→ **DOCUMENT PASSAGE**:
Although positron-emission tomography (PET) combined with 18F–fluorodeoxyglucose (FDG) is recommended for the noninvasive diagnosis of pulmonary nodules suspicious for lung cancer, in populations with endemic infectious lung disease, FDG-PET may not accurately identify malignant lesions.
An analysis of 70 studies reporting a total of 8,511 nodules, 5,105 (60%) of which were malignant, found that the “accuracy of FDG-PET for diagnosing lung nodules was extremely heterogeneous,” according to Stephen A. Deppen, PhD, of the Tennessee Valley Healthcare System and Vanderbilt University Medical Center, Nashville, and colleagues.
“Use of FDG-PET combined with computed tomography [CT] was less specific in diagnosing malignancy in populations with endemic infectious lung disease compared with nonendemic regions. These data do not support the use of FDG-PET to diagnose lung cancer in endemic regions unless an institution achieves test performance accuracy similar to that found in nonendemic regions,” the researchers wrote in the Journal of the American Medical Association.

→ **QUESTIONS ON THE MATERIAL**:
A – In the passage on FDG-PET and lung nodules, how many nodules did the 70 analyzed studies report in total?
B – Decide whether each statement agrees with the passage on FDG-PET and lung nodules. Answer yes or no for each, and quote the deciding words.
(i) About 60% of the nodules in the analysis were malignant.
(ii) FDG-PET combined with CT was more specific for malignancy in regions with endemic infectious lung disease.
(iii) The findings were published in the Journal of the American Medical Association.
C – Resume the passage on FDG-PET and lung nodules after its final sentence.

→ **RECORDED DATA**:
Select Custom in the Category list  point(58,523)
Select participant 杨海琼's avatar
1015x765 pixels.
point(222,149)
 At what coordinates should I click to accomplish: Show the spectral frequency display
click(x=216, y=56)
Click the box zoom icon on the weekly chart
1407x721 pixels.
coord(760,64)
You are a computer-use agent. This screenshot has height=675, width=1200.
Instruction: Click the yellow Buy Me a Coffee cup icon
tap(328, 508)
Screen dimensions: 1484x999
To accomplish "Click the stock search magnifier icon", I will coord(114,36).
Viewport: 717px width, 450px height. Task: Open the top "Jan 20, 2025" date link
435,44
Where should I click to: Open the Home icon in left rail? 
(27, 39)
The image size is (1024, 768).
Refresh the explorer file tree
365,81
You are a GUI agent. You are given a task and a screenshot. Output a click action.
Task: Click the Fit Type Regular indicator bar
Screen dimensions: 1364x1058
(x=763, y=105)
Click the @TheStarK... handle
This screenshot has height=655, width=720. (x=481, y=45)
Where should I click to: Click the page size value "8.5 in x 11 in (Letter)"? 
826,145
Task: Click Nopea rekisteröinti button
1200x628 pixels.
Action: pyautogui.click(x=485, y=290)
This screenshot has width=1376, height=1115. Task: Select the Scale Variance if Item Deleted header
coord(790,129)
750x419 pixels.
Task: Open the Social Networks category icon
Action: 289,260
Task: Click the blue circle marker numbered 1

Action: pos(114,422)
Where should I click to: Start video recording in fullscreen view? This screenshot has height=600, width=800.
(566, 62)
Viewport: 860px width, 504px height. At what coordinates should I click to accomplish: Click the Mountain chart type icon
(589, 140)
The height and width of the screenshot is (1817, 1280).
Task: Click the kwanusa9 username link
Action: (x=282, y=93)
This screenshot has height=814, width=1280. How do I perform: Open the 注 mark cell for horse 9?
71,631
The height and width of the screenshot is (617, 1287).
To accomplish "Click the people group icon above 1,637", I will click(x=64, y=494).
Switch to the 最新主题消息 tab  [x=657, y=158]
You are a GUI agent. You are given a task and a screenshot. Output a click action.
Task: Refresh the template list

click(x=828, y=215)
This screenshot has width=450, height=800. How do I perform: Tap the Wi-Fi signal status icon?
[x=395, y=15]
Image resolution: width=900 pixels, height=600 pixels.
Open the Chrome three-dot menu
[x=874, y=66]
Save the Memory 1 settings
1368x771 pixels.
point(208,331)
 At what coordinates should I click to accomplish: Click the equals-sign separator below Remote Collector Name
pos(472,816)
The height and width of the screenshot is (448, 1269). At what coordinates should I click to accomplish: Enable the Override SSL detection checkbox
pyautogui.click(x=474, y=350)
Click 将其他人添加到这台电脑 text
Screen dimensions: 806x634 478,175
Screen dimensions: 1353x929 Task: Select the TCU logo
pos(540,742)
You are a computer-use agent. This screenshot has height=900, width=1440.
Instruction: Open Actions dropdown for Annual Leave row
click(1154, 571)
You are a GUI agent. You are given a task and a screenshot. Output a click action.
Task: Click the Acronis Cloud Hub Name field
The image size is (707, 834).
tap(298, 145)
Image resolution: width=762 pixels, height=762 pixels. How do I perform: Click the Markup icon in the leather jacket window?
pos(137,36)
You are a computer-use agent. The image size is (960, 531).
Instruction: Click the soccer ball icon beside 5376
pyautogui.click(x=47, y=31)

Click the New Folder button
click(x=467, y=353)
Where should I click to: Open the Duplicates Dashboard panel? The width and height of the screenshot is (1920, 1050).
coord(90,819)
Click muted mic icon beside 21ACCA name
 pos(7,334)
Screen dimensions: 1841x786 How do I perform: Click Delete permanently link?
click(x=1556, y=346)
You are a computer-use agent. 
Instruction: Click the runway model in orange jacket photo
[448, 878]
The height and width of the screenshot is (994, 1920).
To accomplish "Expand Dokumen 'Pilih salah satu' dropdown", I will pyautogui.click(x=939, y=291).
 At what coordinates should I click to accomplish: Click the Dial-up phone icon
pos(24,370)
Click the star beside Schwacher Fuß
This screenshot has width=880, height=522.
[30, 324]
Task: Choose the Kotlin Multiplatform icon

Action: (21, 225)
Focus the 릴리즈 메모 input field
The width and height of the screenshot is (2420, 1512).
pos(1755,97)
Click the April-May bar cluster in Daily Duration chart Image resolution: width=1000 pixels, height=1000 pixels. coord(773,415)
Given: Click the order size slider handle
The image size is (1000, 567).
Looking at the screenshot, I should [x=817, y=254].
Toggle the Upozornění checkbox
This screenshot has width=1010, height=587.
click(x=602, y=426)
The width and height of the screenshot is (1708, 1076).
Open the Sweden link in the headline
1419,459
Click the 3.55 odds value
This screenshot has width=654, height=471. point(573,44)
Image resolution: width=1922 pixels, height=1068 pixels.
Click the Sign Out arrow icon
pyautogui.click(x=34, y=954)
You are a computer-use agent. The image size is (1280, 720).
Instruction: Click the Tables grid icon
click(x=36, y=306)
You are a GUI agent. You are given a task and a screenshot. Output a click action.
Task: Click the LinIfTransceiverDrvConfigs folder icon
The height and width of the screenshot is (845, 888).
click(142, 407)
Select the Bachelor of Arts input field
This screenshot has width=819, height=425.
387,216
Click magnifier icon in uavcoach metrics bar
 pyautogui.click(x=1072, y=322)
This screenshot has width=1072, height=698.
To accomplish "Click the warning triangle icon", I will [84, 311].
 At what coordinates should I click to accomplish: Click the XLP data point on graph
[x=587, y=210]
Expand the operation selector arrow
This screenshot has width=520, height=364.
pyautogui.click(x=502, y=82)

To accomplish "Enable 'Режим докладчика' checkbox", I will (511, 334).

→ **ANSWER SET**:
A – 8,511 nodules

B –
(i) Yes: "5,105 (60%) of which were malignant"
(ii) No: "less specific in diagnosing malignancy in populations with endemic infectious lung disease compared with nonendemic regions"
(iii) Yes: "the researchers wrote in the Journal of the American Medical Association"

C –
The studies, published from October 1, 2000, through April 28, 2014, were culled from MEDLINE, EMBASE, and the Web of Science databases. Included articles reported information from more than 10 participants with benign and malignant lesions and sufficient to calculate sensitivity and specificity of FDG-PET to diagnose lung cancer. “Although the accuracy of FDG-PET/CT is superior to the accuracy of FDG-PET only, we included both modalities because they are still in use in the United States and elsewhere,” the authors explained. They did not find a significant difference in specificity between the modalities.
In populations with endemic infectious lung disease, FDG-PET/CT specificity was estimated to be 16% lower than in nonendemic regions. “This lower specificity persisted at 14% even for rigorously conducted and well-controlled studies,” the investigators reported. The average adjusted estimate of specificity in regions with endemic disease was 61% (95% confidence interval [CI] = 49%-72%) vs 77% (95% CI = 73%-80%) in nonendemic regions. “For rigorously conducted and well-controlled studies, the estimates of specificity in endemic and nonendemic regions were 66% [95% CI = 51%-78%] and 80% [95% CI = 74%-85%], respectively,” the authors reported.
“Histoplasmosis, coccidioidomycosis, and blastomycosis are the most prevalent fungal lung diseases in the United States, and are common etiologies of lung granulomas. Histoplasmosis and blastomycosis are endemic across much of the Mississippi, Ohio, and Missouri river valley regions through southern Ontario, Canada, whereas coccidioidomycosis is prevalent in the southwestern United States,” the researchers noted. Tuberculosis has been reported as the common etiology for granulomatous disease in China, Japan, and South Africa.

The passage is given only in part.